> [Tasks]
A: Reproduce the section of the Jenna Laukkanen profile between "- Weight: 80" and "European Championships (SC)", inclusive.
B: Please carry on the profile of Finnish swimmer Jenna Laukkanen from where it stops.

Personal information
- Nationality: Finland
- Born: March 2, 1995 (age 31) Kuhmo, Finland
- Height: 1.82 m (6 ft 0 in)
- Weight: 80 kg (176 lb)

Sport
- Sport: Swimming
- Strokes: Breaststroke

Medal record
Women's swimming
Representing Finland
European Championships (LC)
| Bronze medal – third place | 2016 London | 50 m breaststroke |
| Bronze medal – third place | 2016 London | 4×100 m medley |
European Championships (SC)
| Gold medal – first place | 2015 Netanya | 50 m breaststroke |
| Gold medal – first place | 2015 Netanya | 100 m breaststroke |
| Silver medal – second place | 2017 Copenhagen | 50 m breaststroke |
| Silver medal – second place | 2017 Copenhagen | 100 m breaststroke |
| Bronze medal – third place | 2019 Glasgow | 100 m individual medley |
| Bronze medal – third place | 2019 Glasgow | 100 m breaststroke |

= Jenna Laukkanen =

Finnish swimmer

Jenna Laukkanen (born 2 March 1995) is a Finnish swimmer with a specialty in the breaststroke. She currently represents Team Iron in the International Swimming League.

> [Data]
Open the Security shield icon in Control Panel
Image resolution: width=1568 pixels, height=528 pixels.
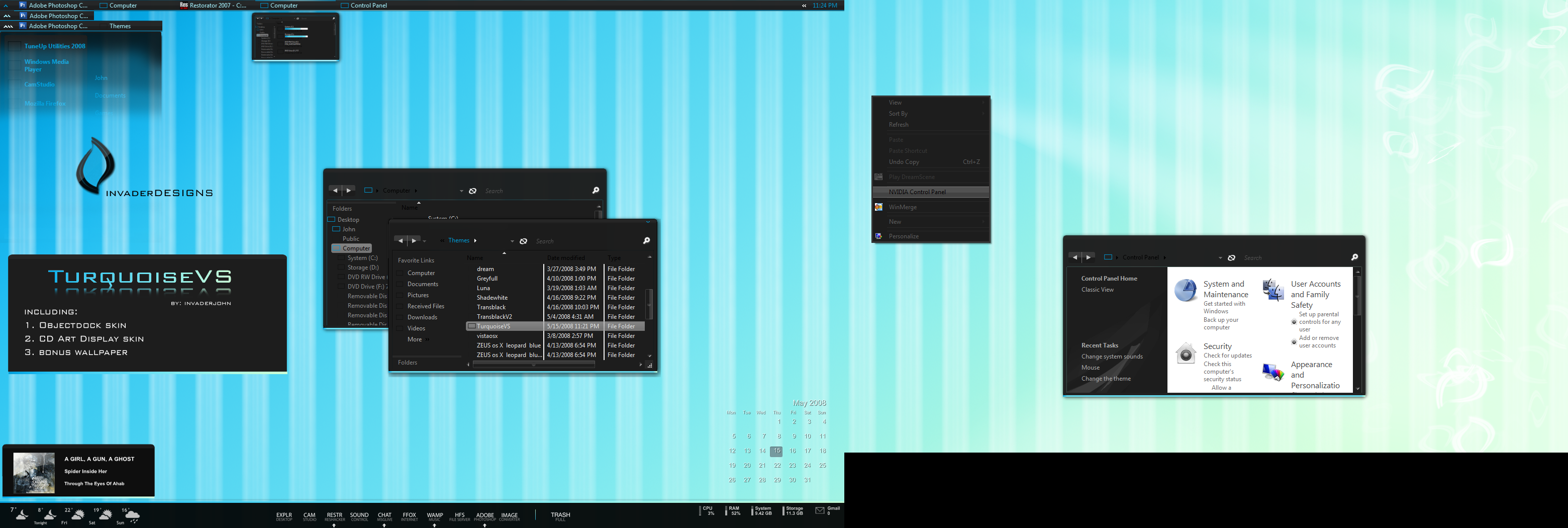coord(1186,353)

> [Outputs in order]
A:
- Weight: 80 kg (176 lb)

Sport
- Sport: Swimming
- Strokes: Breaststroke

Medal record
Women's swimming
Representing Finland
European Championships (LC)
| Bronze medal – third place | 2016 London | 50 m breaststroke |
| Bronze medal – third place | 2016 London | 4×100 m medley |
European Championships (SC)

B:
Laukkanen competed in the 2011 European Junior Swimming Championships, winning a bronze medal in the 50m breaststroke and a silver medal in the 100m breaststroke. She competed for Team Finland at the 2012 Summer Olympics. Her final ranking in the 100m breaststroke was 34th and 32nd in the 200m breaststroke. In the 2015 European Short Course Swimming Championships, Laukkanen won gold medals in the 50m and 100m breaststroke. At the 2016 European Aquatics Championships, she won bronze medals in the 50m breaststroke and the 4 × 100 m medley. She competed for Team Finland at the 2016 Summer Olympics in Rio de Janeiro, Brazil.

== International Swimming League ==
In 2019 she was a member of the 2019 International Swimming League representing Team Iron.